Na ocasião a Secretaria de Saúde da CUT, Juneia Batista, apresentou dados estatísticos do Ministério da Previdência Social mostrando, que em 2008 ocorreram 774.473 acidentes de trabalho no Brasil, enquanto que em 2009, 752.121 trabalhadores se acidentaram e, em 2012, 720.128.

Segundo ela, esses dados são apenas os que foram notificados. A dirigente cutista também abordou a incapacidade permanente dos trabalhadores. Em 2008, o número foi de 13.096. Em 2009, 14.605 e, em 2010, baixou para 14. 097. “Se formos analisar o número de mortes em acidentes de trabalho veremos que em 2008, morreram 2.817. Em 2009, caiu para 2.560 e, em 2012, subiu para 2.712.”

A dirigente enfatizou que esses dados foram gerados somente pela Previdência para pagamento de benefícios. “Eles nos mostram a fragilidade de políticas em defesa dos trabalhadores neste país.” Ela defendeu o aprimoramento das estratégias para reverter o aprofundamento da precarização, a desumanização do trabalho e a banalização da vida.
Lilian Capponi, da CTA (Argentina), destacou o fato de que 60% dos trabalhadores de todo o mundo não têm situação regular em sua carteira de trabalho e Oriella apontou alguns relatos de como anda precária a situação da saúde do trabalhador na Itália.

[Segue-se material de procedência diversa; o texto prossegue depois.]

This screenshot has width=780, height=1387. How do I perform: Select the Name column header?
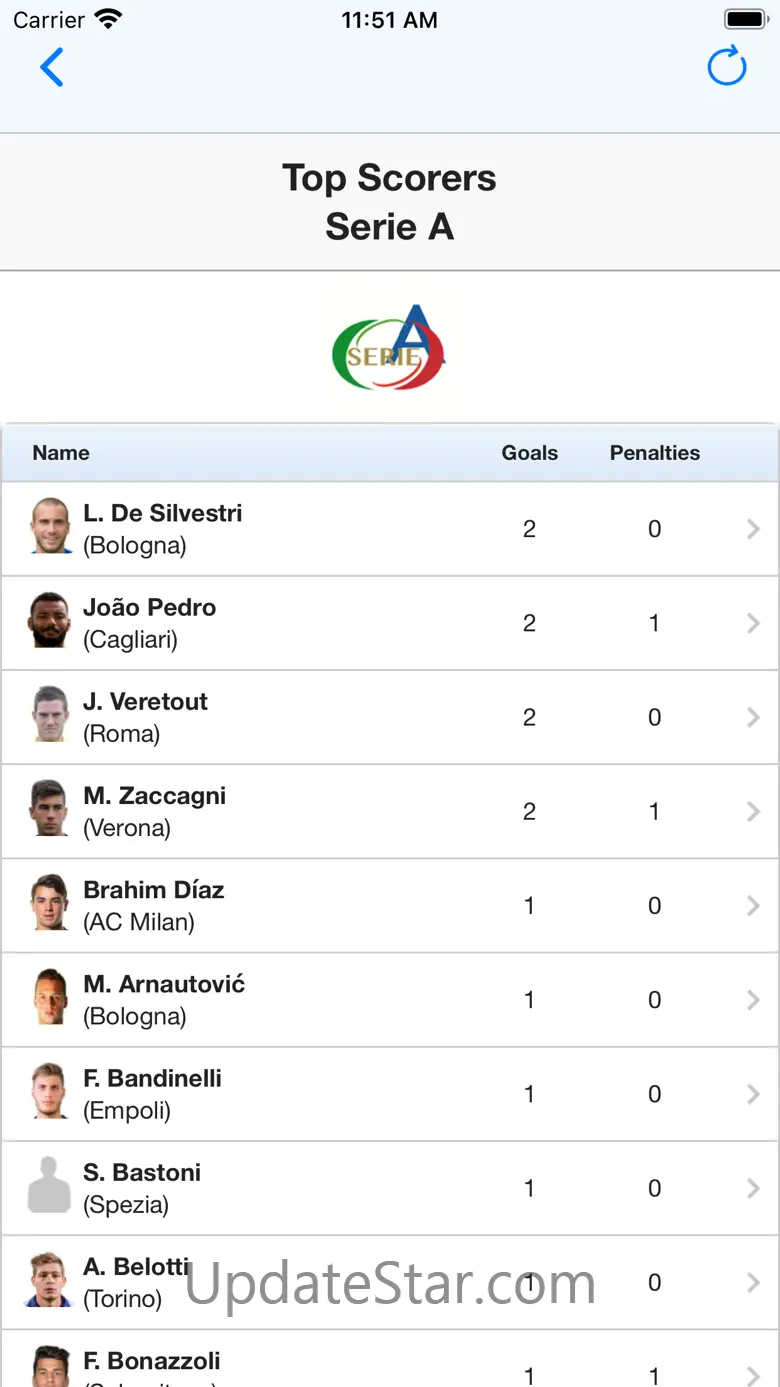coord(61,453)
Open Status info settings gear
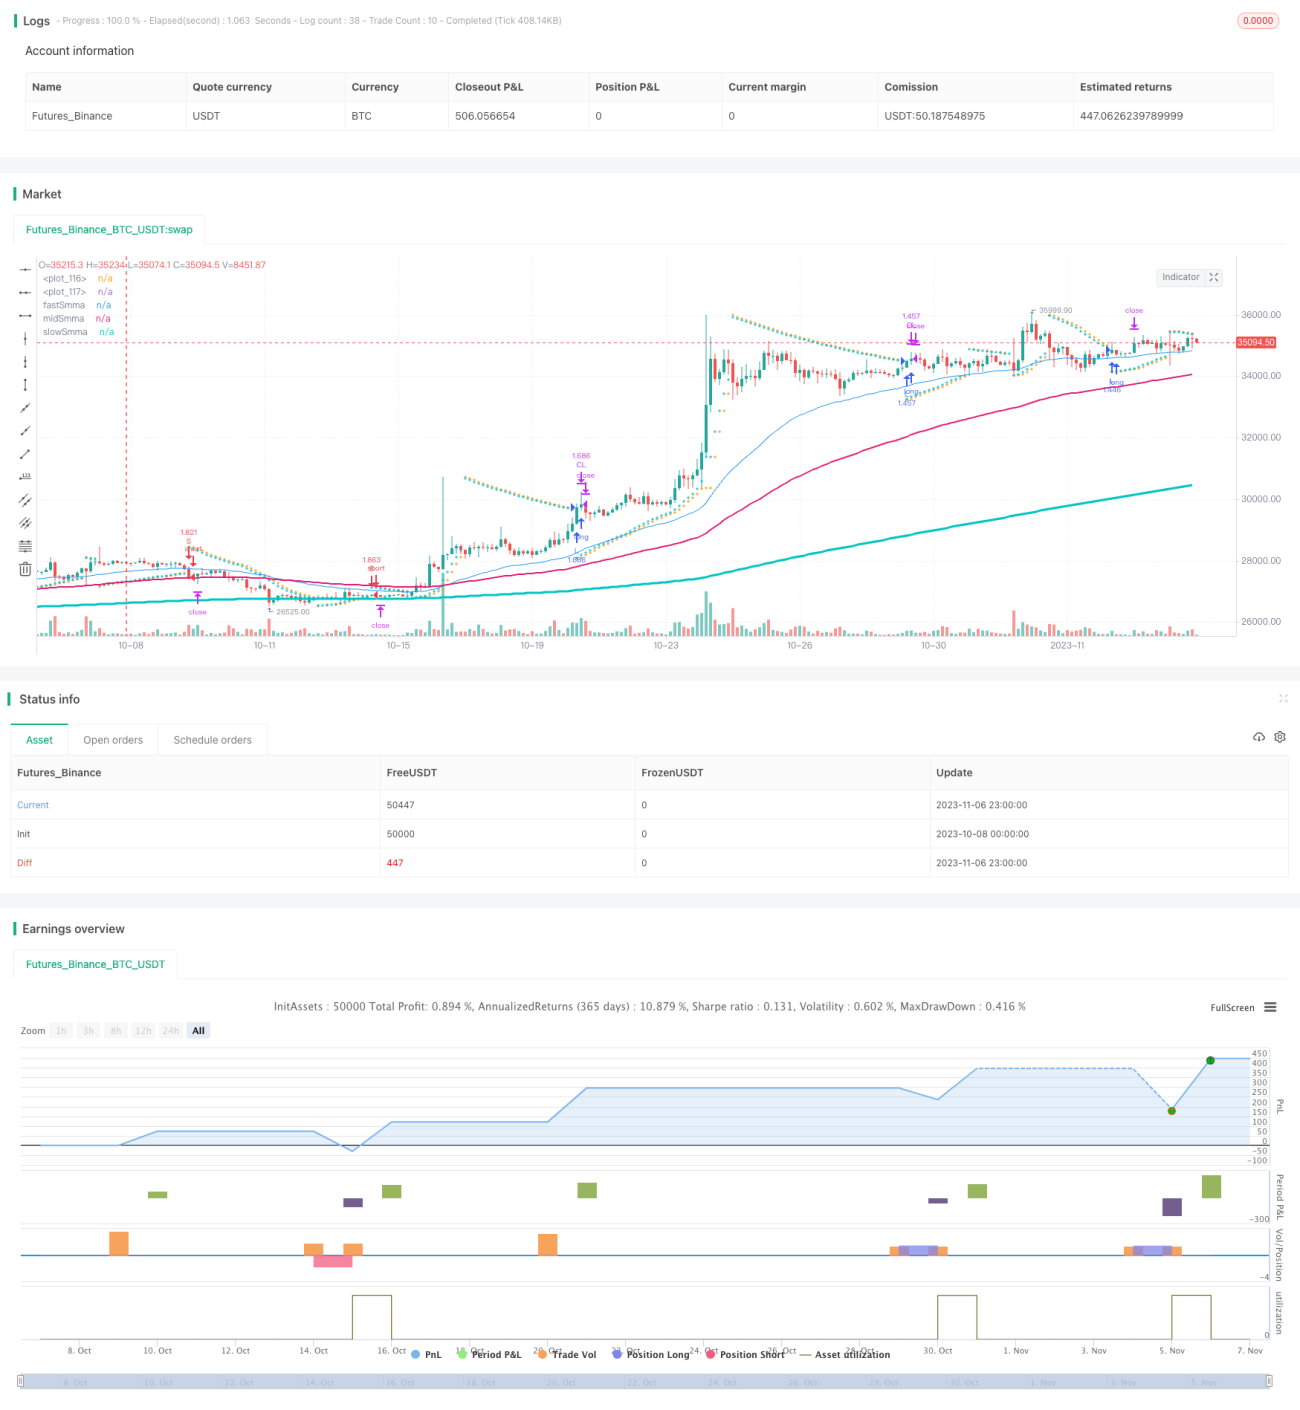Image resolution: width=1300 pixels, height=1410 pixels. (1280, 737)
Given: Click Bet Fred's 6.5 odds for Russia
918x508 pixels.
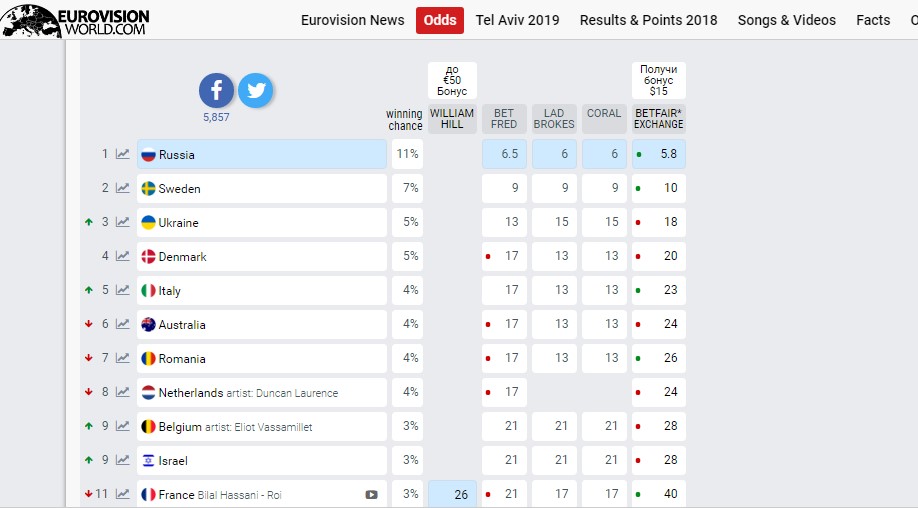Looking at the screenshot, I should coord(504,154).
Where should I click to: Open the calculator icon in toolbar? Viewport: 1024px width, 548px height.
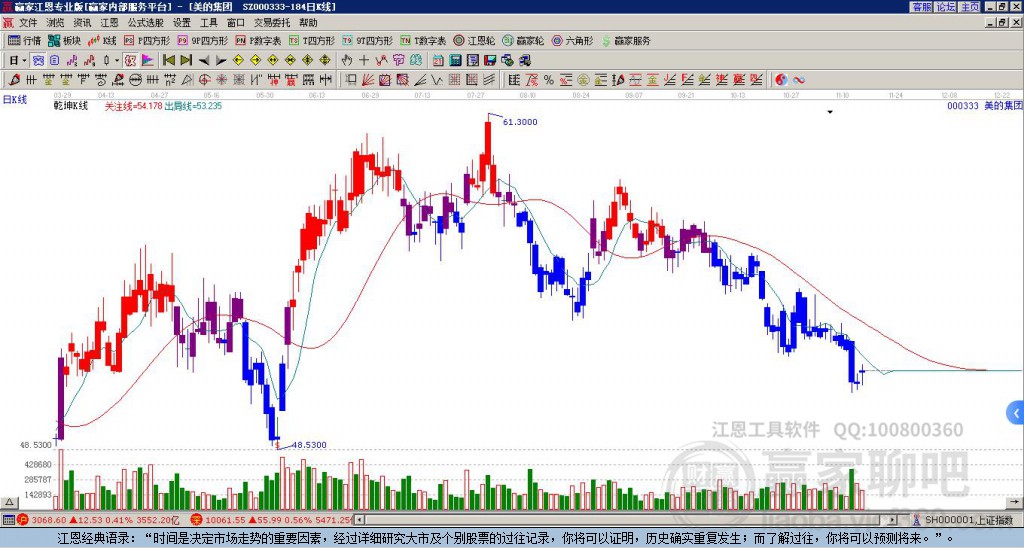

Além de lembrar que a saúde é um direito. Por sua vez, Serrano ressaltou a importância de mudar o atual modelo de produção e afirmou que “a empresa que tem sindicato é mais saudável e segura. Temos uma grande batalha para a saúde do trabalhador, que depende das denúncias do movimento sindical. A CUT tem interesse em fazer este debate, mas devemos dar ainda mais atenção a este tema para que os sindicatos defendam ainda mais essa causa.”

“Devemos tornar visível o que é invisível no que se refere à saúde do trabalhador. Somente unidos e organizados teremos mais conquistas”, finalizou Isamar.